Desapego: difícil, mas necessário

Ao longo da vida, vamos acumulando coisas e experiências e acabamos nos apegando a elas. É mais fácil compreendermos esse processo quando se trata de objetos, como livros, cartas, objetos de decoração, móveis e carros por exemplo. Mas também nos apegamos a relacionamentos, a empregos e até ao jeito de fazer as coisas. Em geral, o apego decorre de uma afeição que desenvolvemos ou por um sentimento nostálgico.

No entanto, nem sempre o que é antigo e conhecido é bom e às vezes, precisamos virar a página. Agora mesmo na pandemia, muitos precisaram praticar o desapego mesmo contra a vontade. As pessoas perderam empregos, precisaram se mudar para apartamentos cujos aluguéis eram mais baratos, deixaram de ter a companhia rotineira de parentes e amigos, pararam de fazer atividades prazerosas. À força, fomos obrigados a abandonar coisas, situações e indivíduos.

À primeira vista, o desapego gera uma boa dose de desconforto. É difícil abrir mão daquilo que é conhecido, habitual. Mas, seja um desapego forçoso (como aconteceu na pandemia) ou voluntário (como acontece quando você decide doar objetos que usa pouco, jogar fora aquela papelada antiga ou terminar uma relação amorosa tóxica), ele sempre pode gerar um saudável espaço para a renovação. Basta saber aproveitar.

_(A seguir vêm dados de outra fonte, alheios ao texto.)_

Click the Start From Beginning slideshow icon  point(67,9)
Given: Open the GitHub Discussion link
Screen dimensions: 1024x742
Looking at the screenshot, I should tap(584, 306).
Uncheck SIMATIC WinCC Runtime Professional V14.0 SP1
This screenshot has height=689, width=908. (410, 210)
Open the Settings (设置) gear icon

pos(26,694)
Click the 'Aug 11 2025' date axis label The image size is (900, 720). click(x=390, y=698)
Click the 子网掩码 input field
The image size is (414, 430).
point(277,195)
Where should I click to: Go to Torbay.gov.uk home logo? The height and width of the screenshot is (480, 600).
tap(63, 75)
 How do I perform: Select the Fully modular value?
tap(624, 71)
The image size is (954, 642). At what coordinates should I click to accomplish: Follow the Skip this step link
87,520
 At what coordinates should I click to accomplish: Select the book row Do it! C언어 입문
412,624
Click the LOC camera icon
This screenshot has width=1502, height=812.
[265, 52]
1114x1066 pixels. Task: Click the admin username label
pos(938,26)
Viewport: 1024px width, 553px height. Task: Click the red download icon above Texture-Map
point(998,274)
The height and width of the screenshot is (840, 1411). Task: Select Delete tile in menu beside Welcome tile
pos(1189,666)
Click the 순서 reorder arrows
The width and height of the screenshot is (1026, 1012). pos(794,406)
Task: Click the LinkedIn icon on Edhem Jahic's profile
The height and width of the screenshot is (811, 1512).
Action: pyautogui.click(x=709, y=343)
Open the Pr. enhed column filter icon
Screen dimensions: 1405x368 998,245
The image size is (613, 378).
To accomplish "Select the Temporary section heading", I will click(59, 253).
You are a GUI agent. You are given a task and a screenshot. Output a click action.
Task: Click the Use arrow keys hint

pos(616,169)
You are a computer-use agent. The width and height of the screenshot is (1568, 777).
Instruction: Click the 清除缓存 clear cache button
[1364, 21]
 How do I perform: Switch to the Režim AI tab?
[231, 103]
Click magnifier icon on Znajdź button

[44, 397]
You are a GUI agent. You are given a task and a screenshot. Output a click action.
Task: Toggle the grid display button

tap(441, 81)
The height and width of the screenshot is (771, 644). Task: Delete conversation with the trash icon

Trocar de casa, descobrir novas formas de fazer o seu trabalho, esvaziar os armários, valorizar pessoas do bem, tudo isso traz um sopro de vida e esperança para nossas vidas. Quando deixamos ir embora as coisas e pessoas do passado que não nos fazem bem, também nos abrimos para a mudança, para os bons sentimentos que Deus quer plantar em nosso coração. Deixamos a semente da reflexão gerar frutos em nossa vida.

Que tal experimentar um pouquinho de desapego?